Tuesday, July 18, 2023

Q&A with Cristina García




Cristina García is the author of the new novel Vanishing Maps. It returns to the characters from her classic novel Dreaming in Cuban. Her other books include Here in Berlin. She is the playwright-in-residence at Central Works Theater in Berkeley, California.


Q: What inspired you to return to the del Pino family in this new novel, and what was it like to reunite with them?


A: I was asked to adapt Dreaming in Cuban for the stage. After almost 30 years, I reread the novel several times and, you might say, those long ago characters and I got reacquainted.

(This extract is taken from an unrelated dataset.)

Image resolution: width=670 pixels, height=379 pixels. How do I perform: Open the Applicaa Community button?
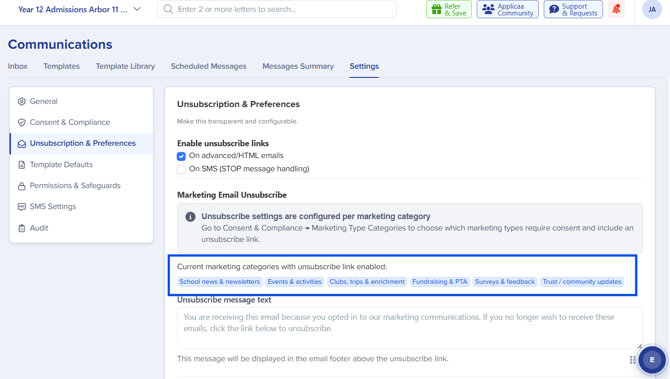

And suddenly, I grew intensely interested in what had happened to all of them since 1980. That’s when Vanishing Maps took off. I chose to revisit them at the cusp of 2000, when the world had changed radically—and so had each of them.


Q: How was the novel’s title chosen, and what does it signify for you?

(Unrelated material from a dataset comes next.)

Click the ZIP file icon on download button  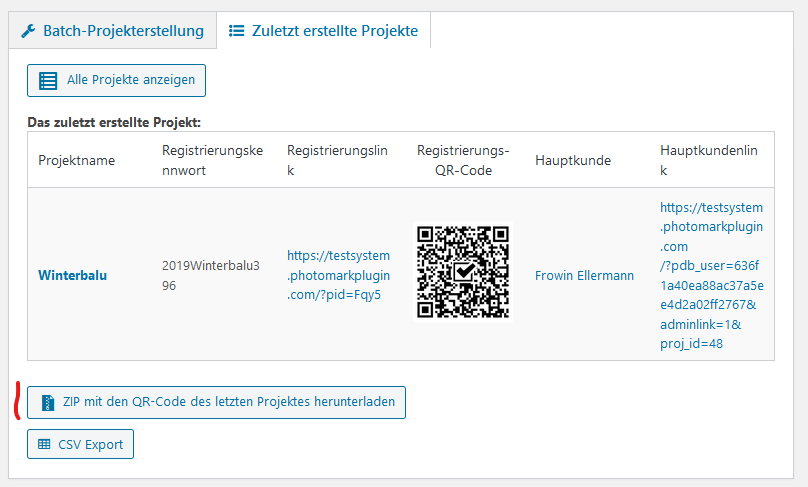(47, 403)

A: I was interested in exploring the fallout from myriad historical upheavals on the lives of my characters. The fall of the Soviet Union and the Berlin Wall, for starters. The maps my characters once had relied upon—both internal and external—were vanishing. How did they survive? Reinvent themselves? Find new moorings and allegiances?


Vanishing Maps explores these issues through the prisms of diaspora and politics and the resulting redrawn maps.

Q: The writer Chris Bohjalian called the book “A beautiful novel: hilarious one moment, haunting the next.” What do you think of that description, and how did you balance the two emotions as you wrote the book?


A: I was absolutely delighted with that description. (Thank you, Chris!) For me, the power is always in the juxtapositions of beauty, hilarity, and the macabre. That balance is something I seek sentence by sentence from beginning to end. It’s both tightrope walking and juggling flaming swords. And it’s a lot of fun!


Q: Did you know how the novel would end before you started writing it, or did you make many changes along the way?


A: I had no idea how the novel would end before it started, or even during the course of the writing. The stories kept surprising me, at times ambushing me, other times goading me into pushing the narrative further into absurdity, the otherworldly, the mysterious.


Q: What are you working on now?


A: I’m working on an adaptation of Caro De Robertis’s luminous novel The President and the Frog. Gala Theater in Washington, D.C., will also be doing a Spanish language production of The Palacios Sisters, my adaptation of Chekhov’s Three Sisters set in 1980s Miami.


Q: Anything else we should know?


A: Well, I’m thinking that Vanishing Maps could very well be my last novel. I’ve been writing for a long time, first as a journalist and then as a fiction writer (over 40 years total). It might be time to explore other terrain.